In the PNAS study2, Tyler et al. chose an unlikely approach, assessing the efficacy of antisense PNAs injected into the peritoneum of rats (Fig. 1). By targeting PNA against the mRNA for rat neurotensin receptor, they were able to use behavioral tests such as neurotensin-mediated analgesia to monitor the ability of the PNA to cross the BBB and reduce expression of the receptors. To corroborate the results, they carried out radioligand binding studies, which indicated that brain homogenates collected from PNA-injected rats were 35% to 40% less effective in binding neurotensin. Quantitative reverse transcriptase polymerase chain reaction (RT-PCR) showed no decrease in neurotensin receptor mRNA levels when antisense PNAs were injected intraperitoneally, suggesting that the downregulation of receptors was mediated by a blockade in protein synthesis. Interestingly, a disparity was observed between in vivo and in vitro actions of the antisense PNA. When total RNA isolated from control rats was treated with the antisense PNA, RT-PCR detected a 65% decrease in the RT product, demonstrating that the PNA was capable of binding and impairing transcription in vitro.

Figure 1: PNAs can be administered intracranially or systemically to a rat.
figure 1

In the latter case, they must traverse brain capillaries in order to reach neurons. Tight junctions (shown in black) help to prevent free passage of molecules out of the capillary. Modified PNAs can be targeted to receptors on the luminal side, or naked PNAs might traverse the endothelial cells by other, unidentified means.

The only direct evidence the authors provided for BBB passage was a gel-mobility shift assay to detect PNAs in the brain tissue. An alternative approach would have been to inject an isotope-tagged PNA into the brain, although, as the authors point out, a bulky or polar tag such as 99Tc or 125I might itself inhibit BBB passage.

In further experiments described in their paper, Tyler et al. tested the effectiveness of "antigene" therapy by injecting sense PNAs directly into rat brains.
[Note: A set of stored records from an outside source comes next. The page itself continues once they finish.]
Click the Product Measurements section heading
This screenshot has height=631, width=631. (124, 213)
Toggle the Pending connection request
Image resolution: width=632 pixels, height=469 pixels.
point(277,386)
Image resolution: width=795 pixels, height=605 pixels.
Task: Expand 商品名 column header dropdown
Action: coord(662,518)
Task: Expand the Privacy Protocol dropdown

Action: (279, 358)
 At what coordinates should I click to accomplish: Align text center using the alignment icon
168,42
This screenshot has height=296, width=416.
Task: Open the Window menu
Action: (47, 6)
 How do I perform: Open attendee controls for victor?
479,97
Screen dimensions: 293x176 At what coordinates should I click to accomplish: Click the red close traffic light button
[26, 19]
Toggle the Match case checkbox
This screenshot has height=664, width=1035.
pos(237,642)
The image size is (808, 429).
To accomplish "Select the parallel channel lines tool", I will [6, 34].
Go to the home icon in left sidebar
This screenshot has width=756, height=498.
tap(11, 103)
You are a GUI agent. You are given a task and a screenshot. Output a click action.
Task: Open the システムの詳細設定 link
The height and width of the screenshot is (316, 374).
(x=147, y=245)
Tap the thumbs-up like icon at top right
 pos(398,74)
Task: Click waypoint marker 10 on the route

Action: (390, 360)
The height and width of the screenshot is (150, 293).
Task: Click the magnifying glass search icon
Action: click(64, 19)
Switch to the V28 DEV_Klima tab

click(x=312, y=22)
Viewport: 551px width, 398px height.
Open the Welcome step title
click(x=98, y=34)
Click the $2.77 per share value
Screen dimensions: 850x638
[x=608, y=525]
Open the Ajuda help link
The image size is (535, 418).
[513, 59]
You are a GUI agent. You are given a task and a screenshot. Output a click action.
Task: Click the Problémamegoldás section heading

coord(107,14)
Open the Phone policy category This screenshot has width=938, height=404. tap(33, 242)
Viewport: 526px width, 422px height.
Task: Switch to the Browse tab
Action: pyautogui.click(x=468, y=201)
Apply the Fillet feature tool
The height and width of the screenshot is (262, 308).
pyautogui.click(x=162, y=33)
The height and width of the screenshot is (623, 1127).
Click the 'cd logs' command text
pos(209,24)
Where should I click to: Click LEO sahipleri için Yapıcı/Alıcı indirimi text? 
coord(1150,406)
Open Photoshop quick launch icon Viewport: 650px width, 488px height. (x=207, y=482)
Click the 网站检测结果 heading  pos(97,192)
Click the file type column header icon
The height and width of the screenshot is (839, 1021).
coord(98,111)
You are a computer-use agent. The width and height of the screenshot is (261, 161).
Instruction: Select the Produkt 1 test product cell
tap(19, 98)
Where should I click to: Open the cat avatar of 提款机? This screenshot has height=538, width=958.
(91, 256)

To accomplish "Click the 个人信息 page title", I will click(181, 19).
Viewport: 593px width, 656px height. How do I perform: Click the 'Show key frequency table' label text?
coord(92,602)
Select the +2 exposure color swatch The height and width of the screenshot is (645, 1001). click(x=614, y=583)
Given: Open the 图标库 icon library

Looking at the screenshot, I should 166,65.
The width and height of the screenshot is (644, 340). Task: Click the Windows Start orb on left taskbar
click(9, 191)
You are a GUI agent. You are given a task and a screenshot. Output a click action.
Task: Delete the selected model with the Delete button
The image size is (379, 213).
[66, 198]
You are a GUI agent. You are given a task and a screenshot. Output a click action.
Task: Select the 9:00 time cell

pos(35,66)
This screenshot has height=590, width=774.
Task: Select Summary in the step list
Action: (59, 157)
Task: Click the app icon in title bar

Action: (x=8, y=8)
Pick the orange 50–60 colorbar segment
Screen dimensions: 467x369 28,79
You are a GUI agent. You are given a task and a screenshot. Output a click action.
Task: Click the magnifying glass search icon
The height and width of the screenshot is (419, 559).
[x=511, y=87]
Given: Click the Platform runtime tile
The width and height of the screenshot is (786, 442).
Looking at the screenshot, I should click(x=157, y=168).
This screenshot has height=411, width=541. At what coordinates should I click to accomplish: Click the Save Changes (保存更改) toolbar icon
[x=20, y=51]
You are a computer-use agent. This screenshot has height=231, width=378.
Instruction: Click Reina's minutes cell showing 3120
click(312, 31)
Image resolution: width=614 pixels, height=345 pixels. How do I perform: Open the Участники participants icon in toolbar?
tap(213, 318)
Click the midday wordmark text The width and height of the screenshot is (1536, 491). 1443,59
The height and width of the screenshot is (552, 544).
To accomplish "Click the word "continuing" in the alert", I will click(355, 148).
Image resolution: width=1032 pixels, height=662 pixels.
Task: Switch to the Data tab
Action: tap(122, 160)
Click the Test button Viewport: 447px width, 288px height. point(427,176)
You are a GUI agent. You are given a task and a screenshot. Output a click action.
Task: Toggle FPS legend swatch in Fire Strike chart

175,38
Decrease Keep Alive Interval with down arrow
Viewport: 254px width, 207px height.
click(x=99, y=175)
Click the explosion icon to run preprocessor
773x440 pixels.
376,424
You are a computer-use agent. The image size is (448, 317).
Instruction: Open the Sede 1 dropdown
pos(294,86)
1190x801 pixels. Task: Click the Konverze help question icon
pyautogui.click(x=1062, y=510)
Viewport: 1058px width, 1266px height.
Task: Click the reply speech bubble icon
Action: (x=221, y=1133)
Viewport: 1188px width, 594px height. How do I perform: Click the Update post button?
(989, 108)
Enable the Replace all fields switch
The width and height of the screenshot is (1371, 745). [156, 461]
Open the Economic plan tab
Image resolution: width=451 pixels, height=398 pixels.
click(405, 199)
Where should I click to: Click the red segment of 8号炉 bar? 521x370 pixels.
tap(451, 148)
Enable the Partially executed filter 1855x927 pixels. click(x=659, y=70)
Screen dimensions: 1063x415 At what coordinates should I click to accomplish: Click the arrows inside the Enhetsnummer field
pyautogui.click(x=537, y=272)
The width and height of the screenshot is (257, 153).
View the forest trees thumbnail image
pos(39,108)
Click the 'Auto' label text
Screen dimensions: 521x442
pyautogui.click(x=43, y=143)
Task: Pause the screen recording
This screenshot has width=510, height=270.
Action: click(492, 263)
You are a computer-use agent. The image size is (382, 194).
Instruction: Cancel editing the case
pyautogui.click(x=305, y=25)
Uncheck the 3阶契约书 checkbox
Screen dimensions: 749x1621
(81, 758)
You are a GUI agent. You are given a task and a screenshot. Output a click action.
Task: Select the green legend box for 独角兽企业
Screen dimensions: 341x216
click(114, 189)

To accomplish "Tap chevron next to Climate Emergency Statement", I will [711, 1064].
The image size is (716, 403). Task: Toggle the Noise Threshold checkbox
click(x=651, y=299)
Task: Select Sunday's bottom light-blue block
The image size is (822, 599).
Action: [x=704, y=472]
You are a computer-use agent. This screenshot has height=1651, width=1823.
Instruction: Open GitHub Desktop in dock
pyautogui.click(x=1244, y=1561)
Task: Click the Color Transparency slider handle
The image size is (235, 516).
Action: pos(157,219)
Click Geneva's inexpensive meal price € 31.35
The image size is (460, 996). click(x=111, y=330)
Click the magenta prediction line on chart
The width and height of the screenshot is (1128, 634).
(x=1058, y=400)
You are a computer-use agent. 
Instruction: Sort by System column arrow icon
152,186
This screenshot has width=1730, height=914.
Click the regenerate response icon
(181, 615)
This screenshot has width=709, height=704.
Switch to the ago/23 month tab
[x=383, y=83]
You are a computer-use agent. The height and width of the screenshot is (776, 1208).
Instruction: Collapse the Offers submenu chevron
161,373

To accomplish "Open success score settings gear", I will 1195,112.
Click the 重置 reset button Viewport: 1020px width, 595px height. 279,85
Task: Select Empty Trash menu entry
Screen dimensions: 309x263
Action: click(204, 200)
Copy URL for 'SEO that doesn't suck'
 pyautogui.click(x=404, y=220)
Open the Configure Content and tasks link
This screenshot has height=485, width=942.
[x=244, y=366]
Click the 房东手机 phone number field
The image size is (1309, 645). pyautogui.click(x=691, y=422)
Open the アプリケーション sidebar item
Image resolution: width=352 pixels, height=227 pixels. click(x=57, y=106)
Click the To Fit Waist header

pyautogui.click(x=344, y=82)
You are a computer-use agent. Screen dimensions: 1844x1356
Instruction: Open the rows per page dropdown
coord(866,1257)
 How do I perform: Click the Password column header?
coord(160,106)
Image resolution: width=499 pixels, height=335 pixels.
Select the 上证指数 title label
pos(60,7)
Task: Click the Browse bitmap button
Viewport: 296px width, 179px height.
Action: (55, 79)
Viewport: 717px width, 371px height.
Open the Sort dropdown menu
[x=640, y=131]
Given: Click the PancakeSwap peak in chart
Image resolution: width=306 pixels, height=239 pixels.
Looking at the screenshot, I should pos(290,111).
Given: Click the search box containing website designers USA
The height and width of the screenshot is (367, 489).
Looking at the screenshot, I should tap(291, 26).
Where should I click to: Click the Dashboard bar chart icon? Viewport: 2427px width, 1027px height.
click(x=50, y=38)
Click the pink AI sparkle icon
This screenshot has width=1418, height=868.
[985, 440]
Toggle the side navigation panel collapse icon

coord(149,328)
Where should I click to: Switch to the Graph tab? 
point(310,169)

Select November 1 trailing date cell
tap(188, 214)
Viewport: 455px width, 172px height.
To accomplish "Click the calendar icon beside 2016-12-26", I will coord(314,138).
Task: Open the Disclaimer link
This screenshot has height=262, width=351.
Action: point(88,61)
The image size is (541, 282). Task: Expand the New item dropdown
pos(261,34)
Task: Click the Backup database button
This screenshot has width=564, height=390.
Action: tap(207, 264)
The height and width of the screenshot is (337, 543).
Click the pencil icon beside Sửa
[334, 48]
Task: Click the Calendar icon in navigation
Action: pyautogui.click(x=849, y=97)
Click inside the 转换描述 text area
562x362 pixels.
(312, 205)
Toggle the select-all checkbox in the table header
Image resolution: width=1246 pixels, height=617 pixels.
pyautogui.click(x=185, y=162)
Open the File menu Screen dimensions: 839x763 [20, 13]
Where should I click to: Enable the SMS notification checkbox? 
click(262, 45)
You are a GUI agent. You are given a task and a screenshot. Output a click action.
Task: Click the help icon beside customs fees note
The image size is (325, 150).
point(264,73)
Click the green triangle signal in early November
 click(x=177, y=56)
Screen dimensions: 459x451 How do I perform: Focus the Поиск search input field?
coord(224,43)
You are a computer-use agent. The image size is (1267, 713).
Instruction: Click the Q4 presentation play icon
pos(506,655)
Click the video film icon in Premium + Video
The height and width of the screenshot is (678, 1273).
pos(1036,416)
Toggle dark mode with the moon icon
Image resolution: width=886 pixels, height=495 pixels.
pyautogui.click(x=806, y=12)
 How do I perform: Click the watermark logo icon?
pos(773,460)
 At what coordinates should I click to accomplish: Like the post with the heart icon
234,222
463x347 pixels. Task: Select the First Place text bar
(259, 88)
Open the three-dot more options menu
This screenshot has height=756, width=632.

In contrast to the PNA antisense experiment, this treatment resulted in a 50% decrease in neurotensin receptor mRNA, suggesting that the sense PNAs blocked transcription in vivo. (The authors, however, did not report intraperitoneal injection of the sense PNAs, so the results of the sense and antisense PNA experiments cannot be directly compared.)

An important consideration for the therapeutic applications of PNAs is the duration of the antisense effect. The behavioral changes reported by Tyler et al. were short-lived (i.e., 48 hours), as were the antigene effects of directly injected PNA to the brain, which showed only a transient dip in transcription. Transient changes in gene expression may be useful in animal "knock-down" models, but clearly PNA gene therapy is still a long way from the clinic.

The results of Tyler et al. indicate just how far PNA delivery approaches have come. While early studies suggested that PNAs are unable to efficiently permeate cell membranes and penetrate into the cytoplasm and nucleus, subsequent work has indicated that naked PNAs can be taken up by cells in vitro8 and that uptake can be significantly enhanced by incorporating membrane-penetrating signal sequences9, or by conjugating antireceptor antibodies that facilitate endocytosis. More recent studies have shown that specially modified PNAs can cross the BBB in significant amounts10 and that PNAs injected intrathecally can mediate antisense effects in vivo11. The data of Tyler et al. now suggest that naked antisense PNAs can reach the brain, even when injected at a location remote from the target site.

In a way, it seems fitting that these PNA hybrids of peptides and nucleic acids are performing so promisingly. We can't help wondering whether Pauling, when he first perceived the alpha helical structure of proteins, paving the way to the discovery of DNA's helical structure, could have imagined the conjoining of these two molecules for the purpose of curing human ailments.